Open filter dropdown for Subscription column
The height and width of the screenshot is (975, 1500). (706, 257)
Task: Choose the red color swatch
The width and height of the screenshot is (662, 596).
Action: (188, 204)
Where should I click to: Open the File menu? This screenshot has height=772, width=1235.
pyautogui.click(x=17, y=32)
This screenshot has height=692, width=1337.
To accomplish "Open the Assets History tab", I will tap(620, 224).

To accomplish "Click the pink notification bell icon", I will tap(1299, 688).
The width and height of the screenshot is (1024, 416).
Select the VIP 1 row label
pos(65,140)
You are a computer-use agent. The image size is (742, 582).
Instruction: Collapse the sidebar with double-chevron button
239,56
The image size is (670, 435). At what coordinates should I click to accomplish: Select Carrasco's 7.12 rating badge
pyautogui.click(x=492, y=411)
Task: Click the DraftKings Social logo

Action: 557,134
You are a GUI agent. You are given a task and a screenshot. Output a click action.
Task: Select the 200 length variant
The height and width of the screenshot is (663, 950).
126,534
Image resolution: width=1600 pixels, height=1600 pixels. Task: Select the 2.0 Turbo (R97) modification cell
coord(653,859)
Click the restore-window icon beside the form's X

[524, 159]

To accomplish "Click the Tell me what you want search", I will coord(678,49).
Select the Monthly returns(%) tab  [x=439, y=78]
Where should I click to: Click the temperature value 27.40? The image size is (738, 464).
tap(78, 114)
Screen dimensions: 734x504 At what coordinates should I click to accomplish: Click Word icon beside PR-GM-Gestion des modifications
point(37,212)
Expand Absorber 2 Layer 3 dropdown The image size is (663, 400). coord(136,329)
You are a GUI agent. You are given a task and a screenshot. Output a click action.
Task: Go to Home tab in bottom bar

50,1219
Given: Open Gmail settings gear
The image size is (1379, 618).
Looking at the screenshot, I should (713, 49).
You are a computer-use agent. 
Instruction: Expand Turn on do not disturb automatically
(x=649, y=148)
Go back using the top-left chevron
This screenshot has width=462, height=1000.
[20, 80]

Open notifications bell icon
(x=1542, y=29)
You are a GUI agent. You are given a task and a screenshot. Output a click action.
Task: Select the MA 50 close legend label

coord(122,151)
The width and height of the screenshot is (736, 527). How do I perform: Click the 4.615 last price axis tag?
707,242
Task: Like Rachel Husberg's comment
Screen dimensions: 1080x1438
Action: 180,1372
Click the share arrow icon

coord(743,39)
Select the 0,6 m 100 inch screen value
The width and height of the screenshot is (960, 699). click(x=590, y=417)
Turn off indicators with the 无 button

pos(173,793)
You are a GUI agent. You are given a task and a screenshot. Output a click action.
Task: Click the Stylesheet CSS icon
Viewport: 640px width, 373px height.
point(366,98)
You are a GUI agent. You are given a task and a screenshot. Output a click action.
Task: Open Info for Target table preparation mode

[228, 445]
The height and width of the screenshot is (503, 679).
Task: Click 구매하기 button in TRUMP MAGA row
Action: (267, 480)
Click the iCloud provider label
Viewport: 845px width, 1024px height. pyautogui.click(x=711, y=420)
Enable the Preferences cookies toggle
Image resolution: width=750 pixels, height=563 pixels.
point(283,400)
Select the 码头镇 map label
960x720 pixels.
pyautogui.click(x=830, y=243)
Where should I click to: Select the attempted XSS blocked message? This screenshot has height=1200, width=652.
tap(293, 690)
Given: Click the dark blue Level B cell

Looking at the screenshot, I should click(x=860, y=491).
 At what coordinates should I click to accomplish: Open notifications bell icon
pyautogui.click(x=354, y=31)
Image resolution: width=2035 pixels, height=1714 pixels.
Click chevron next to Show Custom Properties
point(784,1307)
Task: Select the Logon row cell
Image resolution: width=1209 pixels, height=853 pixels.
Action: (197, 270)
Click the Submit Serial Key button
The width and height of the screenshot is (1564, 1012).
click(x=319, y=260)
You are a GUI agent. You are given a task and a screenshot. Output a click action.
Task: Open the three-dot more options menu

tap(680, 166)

■ Work to be completed:
Print, exactly as they appear above, the lines running from the one with "Click the Submit Serial Key button" through the final line.

■ Result of the task:
Click the Submit Serial Key button
The width and height of the screenshot is (1564, 1012).
click(x=319, y=260)
You are a GUI agent. You are given a task and a screenshot. Output a click action.
Task: Open the three-dot more options menu

tap(680, 166)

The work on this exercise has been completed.